Saturday 8 December 2001, 23:55 GMT
I've just got back in from seeing Jay and Silent Bob Strike Back. For the record, I'm not a huge Kevin Smith fan - I've only seen Clerks and Chasing Amy of his earlier works - but while it was obvious that the gaps in my viewing history caused me to miss out on some in-jokes, it didn't stop me giggling every once in a while as Jay and Silent Bob did something moronic, or as another film reference flew by. Not by any means a terrific film, but the description I read a while ago of the film as "a Road movie for stoners" seems appropriate: amiable fun with no worries about a coherent plot. Besides, a film featuring not one, but four lovely, gun-toting kick-ass women in skintight leather can't be all bad.
This Could Be The Last Time. Jack Kibble-White and Ian Jones count the ways to end a TV series. [Via Off The Telly]
Friday 7 December 2001, 23:30 GMT
A couple of stunning night-time images: a gorgeous, atmospheric moonscape, and a striking shot of a Leonid meteor over water. [Via JimFormation.com and Astronomy Picture of the Day respectively]
Wednesday 5 December 2001, 23:30 GMT
Whitley Strieber To Be Awarded Special Hugo.
Susan Tankersley, spokesperson for the WSFS, explained the situation. "Through such books as Communion, Transformation, Majestic, and The Secret School, Whitley Strieber has managed to present concepts once unique to science fiction and turn them into cultural icons. Thanks to him, you simply cannot hear the phrase 'alien contact' without thinking the complementary phrase 'rectal probe'. Admittedly, he's also thrown the SETI movement back fifty years in the process, but them's the breaks."

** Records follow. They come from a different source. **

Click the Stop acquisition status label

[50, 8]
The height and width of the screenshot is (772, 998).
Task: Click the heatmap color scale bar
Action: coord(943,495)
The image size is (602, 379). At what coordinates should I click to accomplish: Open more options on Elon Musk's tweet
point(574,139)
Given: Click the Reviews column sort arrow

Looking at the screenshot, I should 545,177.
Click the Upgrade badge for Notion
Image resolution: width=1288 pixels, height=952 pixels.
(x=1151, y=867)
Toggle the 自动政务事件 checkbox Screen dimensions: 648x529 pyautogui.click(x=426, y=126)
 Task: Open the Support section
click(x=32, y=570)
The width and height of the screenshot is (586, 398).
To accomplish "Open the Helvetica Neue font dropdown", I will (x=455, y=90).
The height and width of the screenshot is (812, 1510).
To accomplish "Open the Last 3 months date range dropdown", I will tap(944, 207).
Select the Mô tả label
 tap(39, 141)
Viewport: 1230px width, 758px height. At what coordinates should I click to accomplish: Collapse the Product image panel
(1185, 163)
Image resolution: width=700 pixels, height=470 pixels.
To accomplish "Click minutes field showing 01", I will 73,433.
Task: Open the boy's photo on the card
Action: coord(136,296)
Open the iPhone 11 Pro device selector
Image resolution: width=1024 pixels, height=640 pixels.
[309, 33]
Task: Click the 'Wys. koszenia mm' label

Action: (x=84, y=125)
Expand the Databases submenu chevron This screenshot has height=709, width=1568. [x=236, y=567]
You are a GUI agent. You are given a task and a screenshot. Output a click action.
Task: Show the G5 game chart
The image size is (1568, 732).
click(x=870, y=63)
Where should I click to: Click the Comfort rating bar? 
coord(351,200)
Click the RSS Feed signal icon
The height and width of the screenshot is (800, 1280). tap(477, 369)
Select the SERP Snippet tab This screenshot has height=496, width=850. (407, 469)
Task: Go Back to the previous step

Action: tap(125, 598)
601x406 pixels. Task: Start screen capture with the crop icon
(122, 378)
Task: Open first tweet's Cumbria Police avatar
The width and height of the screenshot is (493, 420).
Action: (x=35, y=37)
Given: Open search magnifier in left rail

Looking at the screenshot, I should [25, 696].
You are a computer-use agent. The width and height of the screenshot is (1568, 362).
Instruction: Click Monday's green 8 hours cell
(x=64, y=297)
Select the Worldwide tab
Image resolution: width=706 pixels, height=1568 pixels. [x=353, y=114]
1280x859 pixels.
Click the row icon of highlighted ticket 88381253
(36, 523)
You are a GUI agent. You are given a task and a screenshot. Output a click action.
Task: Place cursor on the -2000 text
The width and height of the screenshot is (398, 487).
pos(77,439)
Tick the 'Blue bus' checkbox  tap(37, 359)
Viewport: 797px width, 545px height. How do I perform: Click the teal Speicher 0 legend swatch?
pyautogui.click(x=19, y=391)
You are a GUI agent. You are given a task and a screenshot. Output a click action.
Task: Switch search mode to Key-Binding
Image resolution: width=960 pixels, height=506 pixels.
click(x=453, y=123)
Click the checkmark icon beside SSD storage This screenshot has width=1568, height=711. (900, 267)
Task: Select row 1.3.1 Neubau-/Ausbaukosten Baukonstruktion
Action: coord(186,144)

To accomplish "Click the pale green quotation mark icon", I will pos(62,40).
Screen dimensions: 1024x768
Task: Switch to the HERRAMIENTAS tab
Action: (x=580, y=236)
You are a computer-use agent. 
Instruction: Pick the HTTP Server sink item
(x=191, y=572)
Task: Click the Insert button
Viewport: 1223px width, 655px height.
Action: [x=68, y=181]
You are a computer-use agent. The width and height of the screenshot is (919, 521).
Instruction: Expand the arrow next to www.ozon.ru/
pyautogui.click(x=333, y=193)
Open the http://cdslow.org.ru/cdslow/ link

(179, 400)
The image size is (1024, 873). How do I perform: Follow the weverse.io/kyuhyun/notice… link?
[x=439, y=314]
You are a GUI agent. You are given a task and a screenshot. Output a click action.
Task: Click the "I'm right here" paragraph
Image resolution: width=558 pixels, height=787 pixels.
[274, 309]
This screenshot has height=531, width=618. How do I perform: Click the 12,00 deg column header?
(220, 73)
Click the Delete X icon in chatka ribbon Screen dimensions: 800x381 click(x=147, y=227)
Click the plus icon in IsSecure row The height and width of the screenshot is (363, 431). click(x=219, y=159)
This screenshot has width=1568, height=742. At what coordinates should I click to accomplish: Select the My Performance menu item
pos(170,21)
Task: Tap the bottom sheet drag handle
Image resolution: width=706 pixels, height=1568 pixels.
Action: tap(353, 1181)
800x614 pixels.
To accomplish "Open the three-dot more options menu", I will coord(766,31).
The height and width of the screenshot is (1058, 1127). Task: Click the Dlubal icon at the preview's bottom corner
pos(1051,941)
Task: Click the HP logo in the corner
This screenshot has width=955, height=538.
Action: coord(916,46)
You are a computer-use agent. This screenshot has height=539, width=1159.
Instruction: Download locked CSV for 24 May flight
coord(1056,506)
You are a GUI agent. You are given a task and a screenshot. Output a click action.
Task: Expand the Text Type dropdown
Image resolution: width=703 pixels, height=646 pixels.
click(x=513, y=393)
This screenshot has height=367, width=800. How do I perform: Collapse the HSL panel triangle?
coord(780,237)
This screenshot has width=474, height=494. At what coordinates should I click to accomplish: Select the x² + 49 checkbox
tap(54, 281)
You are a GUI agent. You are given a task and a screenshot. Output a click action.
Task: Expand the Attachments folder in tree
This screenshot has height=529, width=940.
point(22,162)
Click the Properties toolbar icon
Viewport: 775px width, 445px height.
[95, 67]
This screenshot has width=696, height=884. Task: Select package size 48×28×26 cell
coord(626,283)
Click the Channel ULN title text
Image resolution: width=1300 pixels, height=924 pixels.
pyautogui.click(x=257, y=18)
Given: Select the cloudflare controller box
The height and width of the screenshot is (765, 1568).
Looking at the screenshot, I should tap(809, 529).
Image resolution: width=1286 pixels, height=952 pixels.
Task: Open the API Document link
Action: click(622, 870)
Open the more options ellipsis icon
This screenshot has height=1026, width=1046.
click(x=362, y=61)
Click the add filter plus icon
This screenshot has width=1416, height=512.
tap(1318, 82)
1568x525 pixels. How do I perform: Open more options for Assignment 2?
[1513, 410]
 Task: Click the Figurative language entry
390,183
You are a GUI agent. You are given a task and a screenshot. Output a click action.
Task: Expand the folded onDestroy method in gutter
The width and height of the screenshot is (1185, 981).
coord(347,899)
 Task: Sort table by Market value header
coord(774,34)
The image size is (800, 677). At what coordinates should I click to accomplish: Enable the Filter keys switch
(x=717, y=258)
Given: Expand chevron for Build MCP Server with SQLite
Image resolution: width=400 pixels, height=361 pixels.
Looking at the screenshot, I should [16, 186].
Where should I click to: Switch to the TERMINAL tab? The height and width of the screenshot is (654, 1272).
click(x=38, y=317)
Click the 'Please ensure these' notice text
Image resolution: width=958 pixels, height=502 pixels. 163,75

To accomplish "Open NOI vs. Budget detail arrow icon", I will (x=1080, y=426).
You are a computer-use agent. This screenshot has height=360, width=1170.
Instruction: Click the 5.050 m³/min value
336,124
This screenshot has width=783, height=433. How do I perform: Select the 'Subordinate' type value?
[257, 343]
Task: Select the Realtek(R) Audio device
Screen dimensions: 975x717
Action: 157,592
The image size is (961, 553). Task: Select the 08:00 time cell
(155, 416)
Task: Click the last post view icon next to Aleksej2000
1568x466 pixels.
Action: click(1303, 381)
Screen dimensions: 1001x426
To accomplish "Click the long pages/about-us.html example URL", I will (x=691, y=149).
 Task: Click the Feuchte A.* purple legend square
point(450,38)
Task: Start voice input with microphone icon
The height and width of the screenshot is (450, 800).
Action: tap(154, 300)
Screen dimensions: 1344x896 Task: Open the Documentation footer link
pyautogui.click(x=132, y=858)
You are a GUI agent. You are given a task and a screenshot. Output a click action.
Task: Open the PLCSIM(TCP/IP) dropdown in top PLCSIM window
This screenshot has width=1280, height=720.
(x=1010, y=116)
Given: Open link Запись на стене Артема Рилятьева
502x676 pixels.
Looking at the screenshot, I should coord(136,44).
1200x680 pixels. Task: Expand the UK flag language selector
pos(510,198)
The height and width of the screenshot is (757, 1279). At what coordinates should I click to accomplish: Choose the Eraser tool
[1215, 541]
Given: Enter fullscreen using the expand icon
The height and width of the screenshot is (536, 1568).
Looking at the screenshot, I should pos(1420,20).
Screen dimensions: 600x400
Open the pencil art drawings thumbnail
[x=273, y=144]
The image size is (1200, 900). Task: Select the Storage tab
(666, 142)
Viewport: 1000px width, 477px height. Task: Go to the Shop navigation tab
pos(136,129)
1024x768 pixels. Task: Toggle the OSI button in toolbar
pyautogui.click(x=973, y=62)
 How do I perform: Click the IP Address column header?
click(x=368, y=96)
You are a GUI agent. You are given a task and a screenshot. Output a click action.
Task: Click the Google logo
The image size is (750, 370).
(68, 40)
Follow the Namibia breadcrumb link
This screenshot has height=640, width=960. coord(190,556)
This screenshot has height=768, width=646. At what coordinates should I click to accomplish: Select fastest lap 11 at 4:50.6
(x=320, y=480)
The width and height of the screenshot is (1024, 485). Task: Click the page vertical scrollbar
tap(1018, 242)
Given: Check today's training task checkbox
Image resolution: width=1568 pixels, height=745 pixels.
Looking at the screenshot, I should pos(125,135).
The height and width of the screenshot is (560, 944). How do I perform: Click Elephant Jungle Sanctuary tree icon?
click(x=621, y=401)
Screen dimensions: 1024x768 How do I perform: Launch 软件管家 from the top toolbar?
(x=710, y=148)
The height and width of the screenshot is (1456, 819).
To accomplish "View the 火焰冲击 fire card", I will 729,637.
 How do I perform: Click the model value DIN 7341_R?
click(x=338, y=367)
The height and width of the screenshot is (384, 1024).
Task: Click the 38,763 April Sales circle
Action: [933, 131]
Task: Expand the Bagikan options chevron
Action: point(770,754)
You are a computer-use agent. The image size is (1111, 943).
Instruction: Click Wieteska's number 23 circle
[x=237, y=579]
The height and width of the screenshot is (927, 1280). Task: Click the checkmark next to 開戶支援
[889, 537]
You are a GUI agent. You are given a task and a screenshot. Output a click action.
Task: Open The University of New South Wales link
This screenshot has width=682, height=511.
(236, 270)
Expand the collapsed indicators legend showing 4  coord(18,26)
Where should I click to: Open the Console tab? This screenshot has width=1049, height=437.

Nick Kent, the manager of Ken Clarke's last campaign for the Tory leadership sounds pretty disillusioned with his party:
The party I joined was full of nice old people; today, it is full of nasty old people. Their hatred of gays, blacks, successful women and the European Union is as extraordinary as it is offensive. But they cannot be reasoned with. Duncan Smith voted night after night with Tony Blair against the Major government, something he defended on grounds of "principle"; at the London hustings they cheered him for it. Clarke's choosing to share a platform with Blair was, however, seen as high treason.
[Via linkmachinego]
Design Not Found is a very interesting site, giving web users a place to discuss how poorly (or how well, in some cases) web sites handle communicating choices and errors to their users. A bit specialised for some tastes, but some of the reports and user comments are highly informative. [Via NewsTrolls]
Tuesday 4 December 2001, 23:20 GMT
Bruce Sterling has a few things to say about cryptographers, the spook state and the intellectual property industry. Dazzling stuff as usual from Chairman Bruce. [Via the null device]
Is Your Son A Computer Hacker? The article is pretty amusing in itself, but some of the overheated responses are quite, quite hilarious. [Via Haddock.org]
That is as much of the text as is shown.